ACTIVITY
When you reach the line containing "Click triangle marker" in the data below, begin returning lines exactly as written, and stop once the line containing "Task: Open the Сайты settings section" has been returned.
** Opening DATA block **
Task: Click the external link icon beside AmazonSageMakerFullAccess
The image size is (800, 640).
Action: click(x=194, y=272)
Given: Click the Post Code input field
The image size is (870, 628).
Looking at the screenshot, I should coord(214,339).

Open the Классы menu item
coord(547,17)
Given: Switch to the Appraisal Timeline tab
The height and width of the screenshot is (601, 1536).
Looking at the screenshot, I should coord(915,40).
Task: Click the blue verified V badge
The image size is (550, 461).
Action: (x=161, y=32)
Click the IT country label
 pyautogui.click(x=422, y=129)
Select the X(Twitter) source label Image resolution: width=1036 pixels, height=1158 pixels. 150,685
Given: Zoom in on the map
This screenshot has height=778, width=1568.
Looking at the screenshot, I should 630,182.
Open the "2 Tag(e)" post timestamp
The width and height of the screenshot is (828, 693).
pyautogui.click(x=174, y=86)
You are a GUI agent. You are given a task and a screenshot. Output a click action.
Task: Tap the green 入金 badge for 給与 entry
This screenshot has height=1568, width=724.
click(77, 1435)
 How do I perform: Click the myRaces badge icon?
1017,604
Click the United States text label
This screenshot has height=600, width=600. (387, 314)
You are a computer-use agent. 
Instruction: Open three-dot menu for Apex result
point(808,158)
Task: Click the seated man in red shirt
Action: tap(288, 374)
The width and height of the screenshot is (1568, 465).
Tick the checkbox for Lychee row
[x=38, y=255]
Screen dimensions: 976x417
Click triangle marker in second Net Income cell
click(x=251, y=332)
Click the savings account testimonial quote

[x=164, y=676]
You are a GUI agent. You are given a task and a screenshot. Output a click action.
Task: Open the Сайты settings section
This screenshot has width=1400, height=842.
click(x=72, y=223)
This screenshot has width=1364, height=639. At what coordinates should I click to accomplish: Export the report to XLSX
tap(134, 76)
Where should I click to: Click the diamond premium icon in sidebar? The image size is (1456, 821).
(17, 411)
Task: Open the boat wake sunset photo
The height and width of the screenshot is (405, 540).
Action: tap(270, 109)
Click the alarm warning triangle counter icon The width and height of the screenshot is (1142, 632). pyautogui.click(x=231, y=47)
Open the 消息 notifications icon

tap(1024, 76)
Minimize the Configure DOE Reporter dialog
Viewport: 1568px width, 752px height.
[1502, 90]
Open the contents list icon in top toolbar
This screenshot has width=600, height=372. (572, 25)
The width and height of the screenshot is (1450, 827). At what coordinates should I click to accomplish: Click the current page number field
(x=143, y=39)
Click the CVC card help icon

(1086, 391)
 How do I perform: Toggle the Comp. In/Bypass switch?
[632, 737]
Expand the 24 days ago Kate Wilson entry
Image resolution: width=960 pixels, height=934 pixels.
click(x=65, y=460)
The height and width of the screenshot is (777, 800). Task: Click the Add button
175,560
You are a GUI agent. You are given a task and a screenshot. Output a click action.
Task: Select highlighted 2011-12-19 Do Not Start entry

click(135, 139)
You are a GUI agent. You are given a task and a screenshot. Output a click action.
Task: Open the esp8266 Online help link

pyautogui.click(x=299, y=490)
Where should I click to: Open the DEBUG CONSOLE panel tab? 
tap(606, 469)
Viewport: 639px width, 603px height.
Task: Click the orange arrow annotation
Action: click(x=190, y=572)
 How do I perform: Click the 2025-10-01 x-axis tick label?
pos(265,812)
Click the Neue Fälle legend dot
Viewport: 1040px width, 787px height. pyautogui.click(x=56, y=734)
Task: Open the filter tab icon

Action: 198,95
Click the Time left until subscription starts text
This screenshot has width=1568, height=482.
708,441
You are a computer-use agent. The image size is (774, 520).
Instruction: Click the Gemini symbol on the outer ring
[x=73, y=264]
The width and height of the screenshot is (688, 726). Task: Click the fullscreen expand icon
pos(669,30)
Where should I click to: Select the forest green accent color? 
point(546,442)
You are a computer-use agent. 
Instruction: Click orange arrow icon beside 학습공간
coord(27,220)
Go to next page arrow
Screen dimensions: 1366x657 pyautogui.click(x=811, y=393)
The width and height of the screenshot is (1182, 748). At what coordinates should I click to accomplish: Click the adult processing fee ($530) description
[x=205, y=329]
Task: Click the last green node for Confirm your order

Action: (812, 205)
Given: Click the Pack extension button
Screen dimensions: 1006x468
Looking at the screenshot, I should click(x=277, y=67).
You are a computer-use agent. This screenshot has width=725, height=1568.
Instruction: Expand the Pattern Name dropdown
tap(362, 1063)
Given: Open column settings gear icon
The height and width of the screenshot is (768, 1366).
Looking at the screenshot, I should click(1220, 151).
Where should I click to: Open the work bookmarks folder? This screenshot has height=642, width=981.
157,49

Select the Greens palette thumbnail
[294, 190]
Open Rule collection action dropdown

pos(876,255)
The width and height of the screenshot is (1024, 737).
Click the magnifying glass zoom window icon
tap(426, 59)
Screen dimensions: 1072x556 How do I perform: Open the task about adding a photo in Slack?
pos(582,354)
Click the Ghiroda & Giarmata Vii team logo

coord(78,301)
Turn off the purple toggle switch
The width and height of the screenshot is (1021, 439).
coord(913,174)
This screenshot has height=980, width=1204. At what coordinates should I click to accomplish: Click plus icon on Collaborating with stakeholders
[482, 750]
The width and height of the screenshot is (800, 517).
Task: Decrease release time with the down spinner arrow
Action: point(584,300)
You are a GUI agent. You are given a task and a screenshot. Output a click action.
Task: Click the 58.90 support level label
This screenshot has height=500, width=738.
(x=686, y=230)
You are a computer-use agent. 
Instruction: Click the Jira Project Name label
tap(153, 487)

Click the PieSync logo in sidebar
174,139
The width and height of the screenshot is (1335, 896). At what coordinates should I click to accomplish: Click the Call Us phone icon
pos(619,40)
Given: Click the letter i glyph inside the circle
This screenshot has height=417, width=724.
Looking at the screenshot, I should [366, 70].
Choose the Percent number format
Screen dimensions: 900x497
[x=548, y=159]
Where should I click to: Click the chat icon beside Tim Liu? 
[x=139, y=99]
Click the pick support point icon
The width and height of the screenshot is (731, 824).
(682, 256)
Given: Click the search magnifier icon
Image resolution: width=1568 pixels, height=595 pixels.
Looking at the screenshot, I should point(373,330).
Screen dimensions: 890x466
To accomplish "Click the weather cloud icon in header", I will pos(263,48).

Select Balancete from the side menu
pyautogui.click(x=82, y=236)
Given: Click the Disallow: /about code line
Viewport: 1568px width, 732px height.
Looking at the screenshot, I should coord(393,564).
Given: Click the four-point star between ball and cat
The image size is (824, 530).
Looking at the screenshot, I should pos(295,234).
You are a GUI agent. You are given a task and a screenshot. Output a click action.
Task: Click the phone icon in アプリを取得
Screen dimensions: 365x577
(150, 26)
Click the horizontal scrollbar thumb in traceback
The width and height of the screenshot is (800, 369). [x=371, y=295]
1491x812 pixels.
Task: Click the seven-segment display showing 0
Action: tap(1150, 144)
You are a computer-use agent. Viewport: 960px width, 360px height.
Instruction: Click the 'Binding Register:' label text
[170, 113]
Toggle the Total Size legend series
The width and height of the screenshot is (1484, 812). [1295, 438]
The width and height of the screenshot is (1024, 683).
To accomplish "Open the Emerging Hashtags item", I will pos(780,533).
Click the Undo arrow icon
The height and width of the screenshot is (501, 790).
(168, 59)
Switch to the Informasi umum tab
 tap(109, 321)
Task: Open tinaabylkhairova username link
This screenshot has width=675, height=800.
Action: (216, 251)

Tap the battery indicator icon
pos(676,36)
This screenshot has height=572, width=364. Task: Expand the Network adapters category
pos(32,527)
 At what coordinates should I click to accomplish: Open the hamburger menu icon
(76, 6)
** Closing DATA block **
EXPECTED OUTPUT
Click triangle marker in second Net Income cell
click(x=251, y=332)
Click the savings account testimonial quote

[x=164, y=676]
You are a GUI agent. You are given a task and a screenshot. Output a click action.
Task: Open the Сайты settings section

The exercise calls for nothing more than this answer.